Differential phosphorylation of neuronal substrates by catalytic subunits of Aplysia cAMP-dependent protein kinase with alternative N termini.

cAMP-dependent protein kinase (PKA) is an important participant in neuronal modulation: the ability of neurons to change their properties in response to external stimuli. In Aplysia mechanosensory neurons, PKA plays roles in both short and long term presynaptic facilitation, which is a simple model for learning and memory. PKA in Aplysia is a collection of structurally and functionally diverse regulatory and catalytic (C) subunits. We have argued that this diversity may in part account for the ability of the enzyme to take part in neuronal events that are spatially and temporally separated. Here, we add credence to this hypothesis by showing that C subunits of Aplysia PKA with alternative N termini target different substrates in subcellular fractions from Aplysia neurons, despite their similar actions on synthetic peptide substrates.
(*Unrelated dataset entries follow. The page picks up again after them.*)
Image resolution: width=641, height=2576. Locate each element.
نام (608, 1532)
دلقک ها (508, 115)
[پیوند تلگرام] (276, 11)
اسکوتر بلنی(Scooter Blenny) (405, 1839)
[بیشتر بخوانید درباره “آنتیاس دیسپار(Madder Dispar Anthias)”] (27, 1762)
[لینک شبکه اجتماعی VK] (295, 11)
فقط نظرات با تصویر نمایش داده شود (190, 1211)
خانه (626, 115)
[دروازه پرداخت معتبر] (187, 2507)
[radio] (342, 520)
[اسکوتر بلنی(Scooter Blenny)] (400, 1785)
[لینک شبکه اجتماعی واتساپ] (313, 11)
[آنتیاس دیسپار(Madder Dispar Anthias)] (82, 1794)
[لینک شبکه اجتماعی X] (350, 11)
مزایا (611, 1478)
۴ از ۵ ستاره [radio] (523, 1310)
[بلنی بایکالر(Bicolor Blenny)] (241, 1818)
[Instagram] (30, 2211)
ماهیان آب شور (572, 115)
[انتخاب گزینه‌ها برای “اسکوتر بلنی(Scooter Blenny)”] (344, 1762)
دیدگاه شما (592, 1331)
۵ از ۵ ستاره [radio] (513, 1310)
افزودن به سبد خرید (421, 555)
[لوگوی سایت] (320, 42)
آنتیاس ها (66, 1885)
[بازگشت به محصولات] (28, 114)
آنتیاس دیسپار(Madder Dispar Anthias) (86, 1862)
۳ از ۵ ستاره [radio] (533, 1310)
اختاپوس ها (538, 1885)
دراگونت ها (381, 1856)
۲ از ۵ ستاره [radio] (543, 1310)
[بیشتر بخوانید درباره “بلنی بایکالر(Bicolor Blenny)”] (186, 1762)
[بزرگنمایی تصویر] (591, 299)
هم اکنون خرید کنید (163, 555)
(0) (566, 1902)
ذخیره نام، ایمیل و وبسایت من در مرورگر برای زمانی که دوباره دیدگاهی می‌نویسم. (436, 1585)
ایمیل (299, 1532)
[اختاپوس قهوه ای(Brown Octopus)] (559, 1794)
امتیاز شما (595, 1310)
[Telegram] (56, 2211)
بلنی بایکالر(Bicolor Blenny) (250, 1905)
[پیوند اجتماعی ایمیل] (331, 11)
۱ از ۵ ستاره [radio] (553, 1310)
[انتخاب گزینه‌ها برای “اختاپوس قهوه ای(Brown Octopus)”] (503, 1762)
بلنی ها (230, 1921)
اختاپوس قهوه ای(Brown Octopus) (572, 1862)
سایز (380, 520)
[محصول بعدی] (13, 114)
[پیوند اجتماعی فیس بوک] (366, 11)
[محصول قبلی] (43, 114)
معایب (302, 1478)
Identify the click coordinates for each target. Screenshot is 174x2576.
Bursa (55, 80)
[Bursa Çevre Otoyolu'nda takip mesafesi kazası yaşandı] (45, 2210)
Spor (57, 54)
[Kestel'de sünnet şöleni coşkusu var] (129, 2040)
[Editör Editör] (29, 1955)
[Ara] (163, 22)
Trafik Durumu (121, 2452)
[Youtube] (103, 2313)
Purified recombinant CAPL-AN1A1, which has an N terminus that is homologous to the myristylated sequence described in mammals, catalyzes the formation of two phosphoproteins of 24 and 8 kDa more rapidly than CAPL-AN2A1, which has a distinct N terminus weakly related to that of the yeast TPK1 gene product. The 24-kDa phospoprotein, but not the 8-kDa species, is detected in taxol-stabilized microtubules, suggesting that it is associated with the cytoskeleton. CAPL-AN2A1, in contrast, generates a 55-kDa phosphoprotein that is not observed with CAPL-AN1A1. The 55-kDa species is found in the detergent supernatant of the cytoskeleton fraction. Differential targeting of substrates by C subunits of PKA may therefore contribute to the ability of this kinase to play multiple roles in neuronal modulation.